Scan the records and identify every line in which the string "label" occurs, then return those lines.

[[ Records to use open ]]

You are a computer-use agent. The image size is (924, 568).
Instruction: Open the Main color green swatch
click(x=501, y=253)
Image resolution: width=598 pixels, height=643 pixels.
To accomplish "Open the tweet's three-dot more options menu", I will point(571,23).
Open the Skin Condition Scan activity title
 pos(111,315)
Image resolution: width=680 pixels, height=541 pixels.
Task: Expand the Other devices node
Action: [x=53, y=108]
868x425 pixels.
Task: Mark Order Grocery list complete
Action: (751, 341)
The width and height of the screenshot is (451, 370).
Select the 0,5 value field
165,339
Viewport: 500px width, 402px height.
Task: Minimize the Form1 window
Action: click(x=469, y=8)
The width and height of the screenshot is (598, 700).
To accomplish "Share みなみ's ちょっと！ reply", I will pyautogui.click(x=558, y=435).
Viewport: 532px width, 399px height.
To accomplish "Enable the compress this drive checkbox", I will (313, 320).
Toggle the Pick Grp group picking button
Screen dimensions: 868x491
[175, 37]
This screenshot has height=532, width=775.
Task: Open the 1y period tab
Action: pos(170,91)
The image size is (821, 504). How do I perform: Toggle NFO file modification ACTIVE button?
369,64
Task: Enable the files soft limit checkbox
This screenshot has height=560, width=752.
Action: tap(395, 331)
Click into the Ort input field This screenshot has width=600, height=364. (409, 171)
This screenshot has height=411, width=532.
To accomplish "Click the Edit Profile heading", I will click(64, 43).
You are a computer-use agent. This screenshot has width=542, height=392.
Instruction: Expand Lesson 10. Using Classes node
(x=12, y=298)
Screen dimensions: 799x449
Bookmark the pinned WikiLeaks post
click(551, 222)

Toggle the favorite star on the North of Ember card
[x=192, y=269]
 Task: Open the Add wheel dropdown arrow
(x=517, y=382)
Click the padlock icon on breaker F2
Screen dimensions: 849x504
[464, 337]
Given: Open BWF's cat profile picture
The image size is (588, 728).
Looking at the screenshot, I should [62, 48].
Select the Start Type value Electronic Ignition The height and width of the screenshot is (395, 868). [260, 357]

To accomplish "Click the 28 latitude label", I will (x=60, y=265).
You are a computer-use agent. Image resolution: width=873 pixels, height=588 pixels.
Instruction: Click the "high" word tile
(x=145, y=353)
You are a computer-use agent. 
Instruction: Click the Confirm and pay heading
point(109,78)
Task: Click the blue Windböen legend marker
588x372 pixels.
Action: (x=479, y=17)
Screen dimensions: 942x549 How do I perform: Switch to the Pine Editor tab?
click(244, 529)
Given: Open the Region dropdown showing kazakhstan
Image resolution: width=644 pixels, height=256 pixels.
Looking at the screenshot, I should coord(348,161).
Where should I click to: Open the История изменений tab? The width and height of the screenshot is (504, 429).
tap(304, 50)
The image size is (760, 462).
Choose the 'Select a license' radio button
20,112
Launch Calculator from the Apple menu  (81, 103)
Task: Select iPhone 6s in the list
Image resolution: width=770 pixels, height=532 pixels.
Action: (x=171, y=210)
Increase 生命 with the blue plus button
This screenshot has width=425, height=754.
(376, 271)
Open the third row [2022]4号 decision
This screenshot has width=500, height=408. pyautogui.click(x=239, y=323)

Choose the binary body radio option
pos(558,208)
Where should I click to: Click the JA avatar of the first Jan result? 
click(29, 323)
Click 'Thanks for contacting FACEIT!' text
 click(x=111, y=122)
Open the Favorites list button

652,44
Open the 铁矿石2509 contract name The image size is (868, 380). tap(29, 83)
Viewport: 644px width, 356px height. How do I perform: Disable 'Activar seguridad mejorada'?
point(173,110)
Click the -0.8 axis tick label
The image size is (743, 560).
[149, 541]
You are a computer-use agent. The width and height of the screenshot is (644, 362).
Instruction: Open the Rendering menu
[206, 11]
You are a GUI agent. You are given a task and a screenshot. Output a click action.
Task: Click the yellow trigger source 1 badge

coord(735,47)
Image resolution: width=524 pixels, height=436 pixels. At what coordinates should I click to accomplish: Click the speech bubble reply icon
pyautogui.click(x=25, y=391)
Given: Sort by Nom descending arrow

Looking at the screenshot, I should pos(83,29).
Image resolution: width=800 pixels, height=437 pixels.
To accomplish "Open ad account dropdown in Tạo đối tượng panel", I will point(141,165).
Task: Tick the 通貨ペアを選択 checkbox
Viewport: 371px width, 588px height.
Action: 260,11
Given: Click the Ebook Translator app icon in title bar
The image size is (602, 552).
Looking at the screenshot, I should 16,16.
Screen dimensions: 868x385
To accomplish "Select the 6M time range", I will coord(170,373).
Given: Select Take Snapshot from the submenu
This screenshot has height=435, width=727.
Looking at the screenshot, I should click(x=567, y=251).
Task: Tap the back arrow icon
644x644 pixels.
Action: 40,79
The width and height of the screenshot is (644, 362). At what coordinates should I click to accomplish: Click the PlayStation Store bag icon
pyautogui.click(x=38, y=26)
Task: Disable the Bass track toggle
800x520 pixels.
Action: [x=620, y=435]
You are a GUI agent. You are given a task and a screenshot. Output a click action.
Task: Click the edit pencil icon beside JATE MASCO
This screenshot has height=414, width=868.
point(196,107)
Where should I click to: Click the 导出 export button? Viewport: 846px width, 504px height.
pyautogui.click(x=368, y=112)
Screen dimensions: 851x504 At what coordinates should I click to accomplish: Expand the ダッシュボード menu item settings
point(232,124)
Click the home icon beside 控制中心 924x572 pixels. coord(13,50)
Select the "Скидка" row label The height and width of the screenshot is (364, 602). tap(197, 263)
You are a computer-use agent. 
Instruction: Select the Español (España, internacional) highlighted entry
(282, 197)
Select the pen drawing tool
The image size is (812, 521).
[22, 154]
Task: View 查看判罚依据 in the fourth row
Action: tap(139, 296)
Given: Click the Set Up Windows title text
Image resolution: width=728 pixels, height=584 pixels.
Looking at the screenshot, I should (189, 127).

[[ Records to use closed ]]

**Problem solution:**
To accomplish "Click the 28 latitude label", I will (x=60, y=265).
Click the -0.8 axis tick label
Select the "Скидка" row label The height and width of the screenshot is (364, 602). tap(197, 263)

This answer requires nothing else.